Not only that, but there are time and volume restrictions in a NCIB:

“normal course issuer bid” means an issuer bid by a listed issuer to acquire its listed securities where the purchases:

(a) if the issuer is not an investment fund, do not, when aggregated with all other purchases by the listed issuer during the same trading day, aggregate more than the greater of: (i) 25% of the average daily trading volume of the listed securities of that class; and (ii) 1,000 securities;

(b) if the issuer is an investment fund, do not, when aggregated with the total of all other purchases by the listed issuer during the preceding 30 days, aggregate more than 2% of the listed securities of that class outstanding on the date of acceptance of the notice of normal course issuer bid by the Exchange; and

(c) over a 12-month period, commencing on the date specified in the notice of the normal course issuer bid, do not exceed the greater of
(i) 10% of the public float on the date of acceptance of the notice of normal course issuer bid by the Exchange; or

(ii) 5% of such class of securities issued and outstanding on the date of acceptance of the notice of normal course issuer bid by the Exchange, excluding any securities held by or on behalf of the listed issuer on the date of acceptance of the notice of normal course issuer bid by the Exchange,

and for the purposes of (b) and (c), whether such purchases are made through the facilities of a stock exchange or otherwise, but excluding purchases made under a circular bid.

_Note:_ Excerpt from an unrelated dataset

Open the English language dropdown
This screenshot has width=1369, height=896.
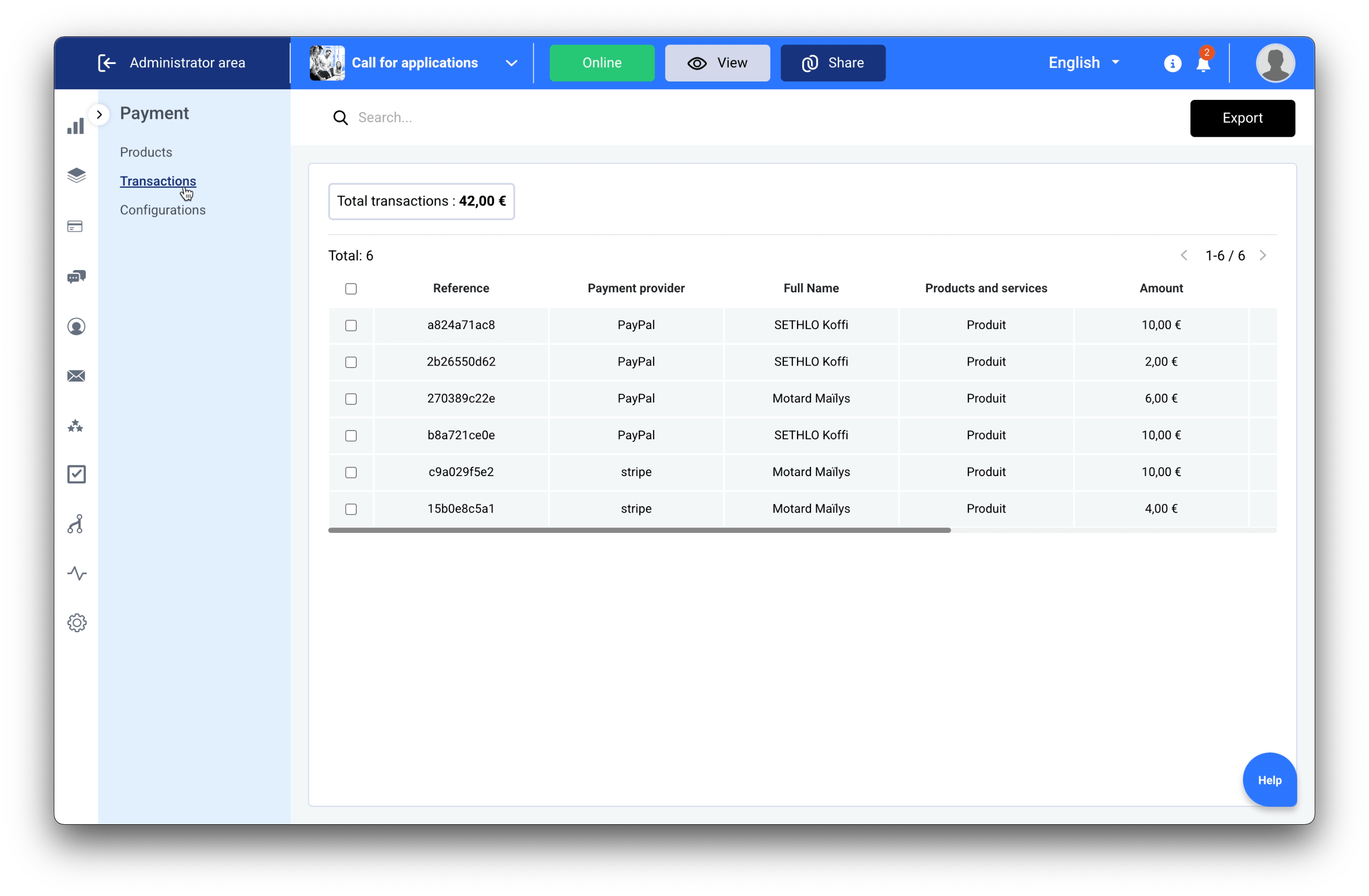point(1083,63)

7. Block Purchase Exception—A listed issuer may make one block purchase per calendar week which exceeds the daily repurchase restriction contained in subsection 628(a)(ix)(a) of the Company Manual, subject to maximum annual aggregate limits. Once the block purchase exception has been relied on, the listed issuer may not make any further purchases under the normal course issuer bid for the remainder of that calendar day.

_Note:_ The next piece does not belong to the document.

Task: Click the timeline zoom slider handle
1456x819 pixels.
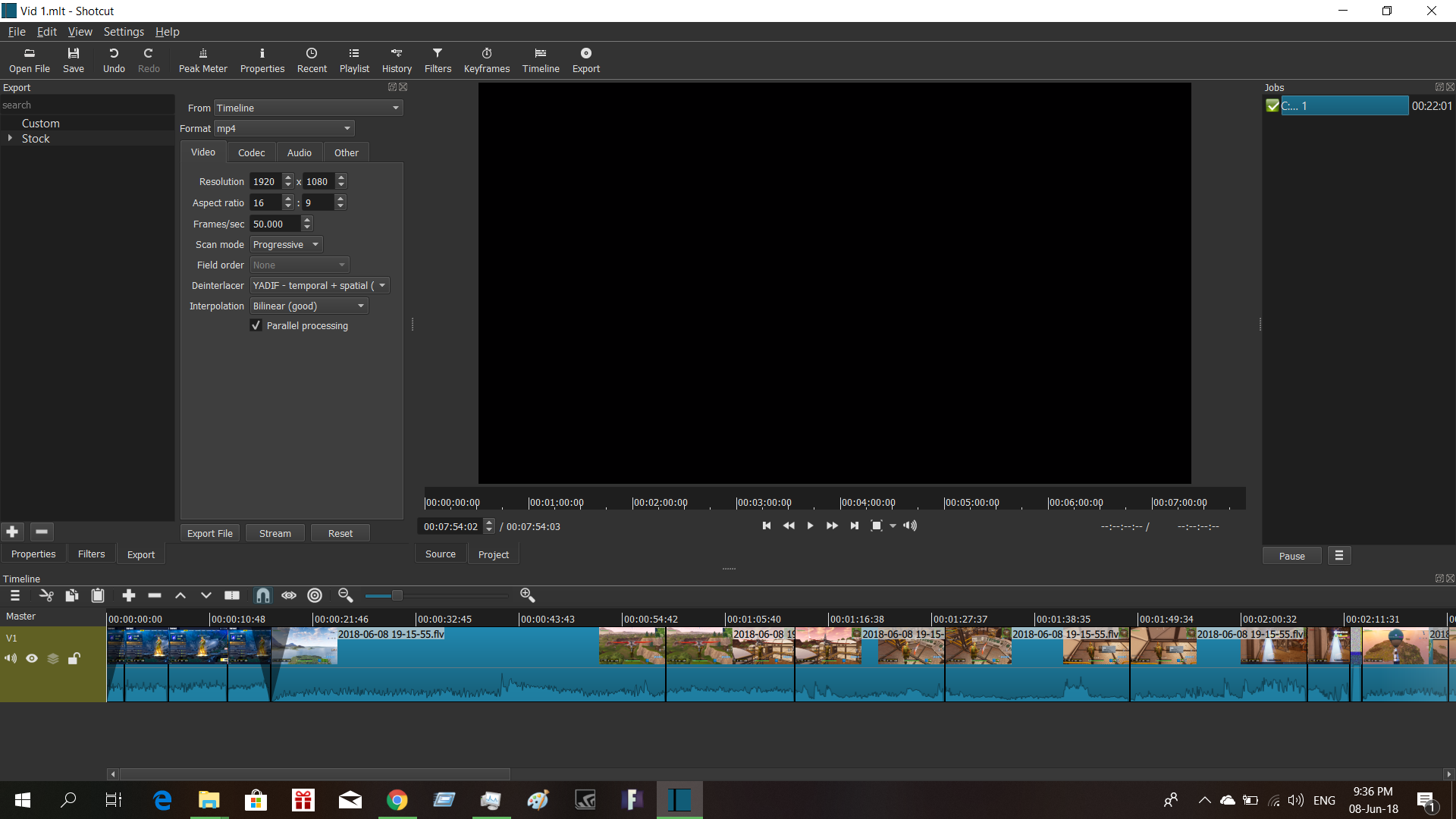Action: coord(397,595)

8. Purchases at the Opening and Closing—A listed issuer shall not make any purchases of its securities pursuant to a normal course issuer bid at the opening of a trading session, or during the 30 minutes before the scheduled close of a trading session. However, notwithstanding Policy 6-501(1)(1), purchases of securities pursuant to a normal course issue bid may be effected through the Exchange’s Market-On-Close facility

These restrictions were important during the NCIB for CWB.PR.A:

Apart from block purchase exceptions, the maximum number of preferred shares that may purchased per trading day is 1,538, an amount equal to 25% of the average daily trading volume of the preferred shares on the TSX for the six month period ended January 31, 2013.

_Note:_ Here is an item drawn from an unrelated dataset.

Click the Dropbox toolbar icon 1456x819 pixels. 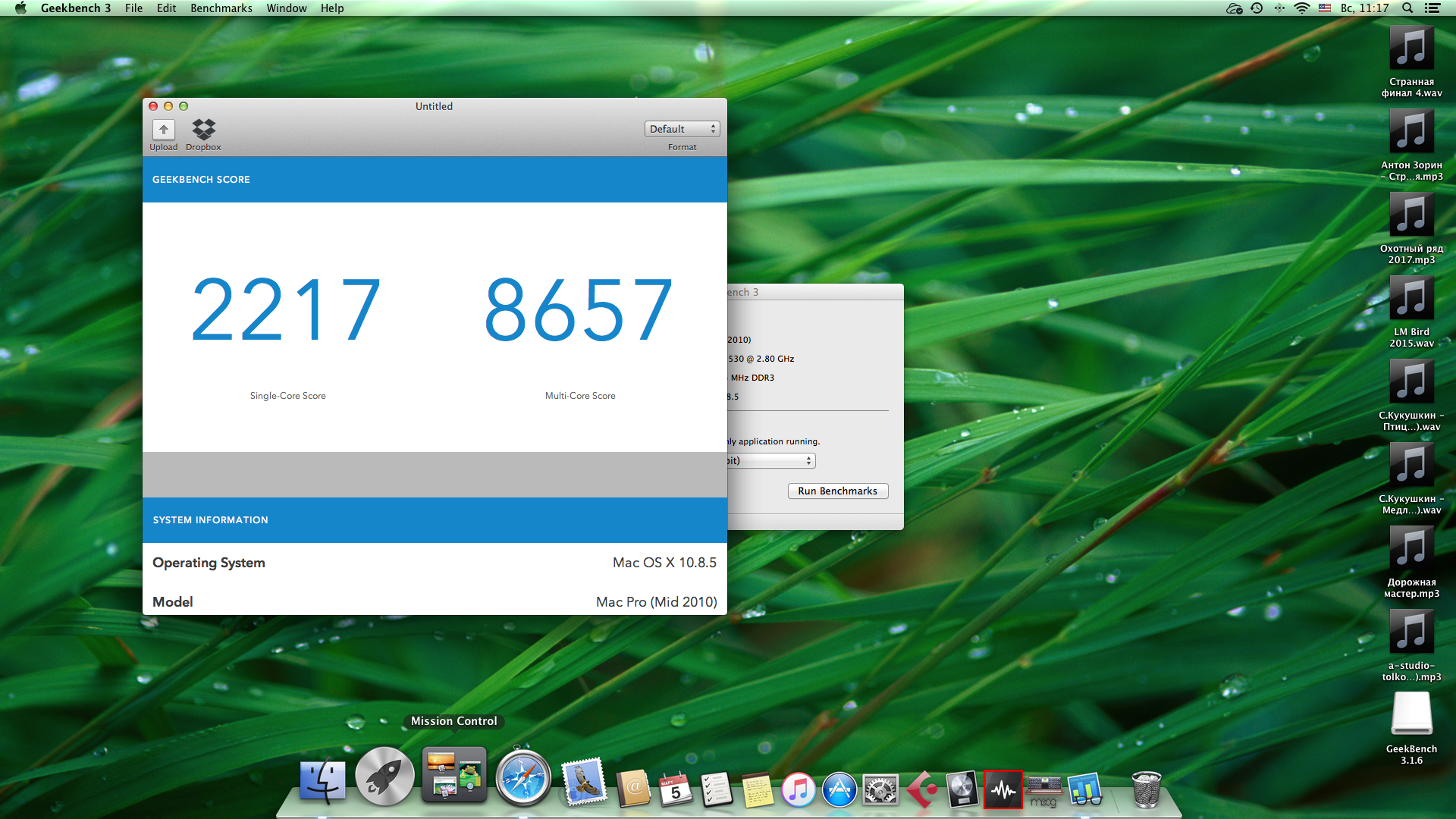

Now, despite spending a considerable amount of time with Mr. Google, SEDAR and the Power Corporation website, I have not been able to find anything that definitively states that the purchases of POW.PR.F constitute a Normal Course Issuer Bid. I think they do, but I’m not a specialist in such matters and if I was, I’d shoot myself. There are a lot of rules and compliance for such a hopelessly illiquid security must be a nightmare.

But I will send an inquiry to the company.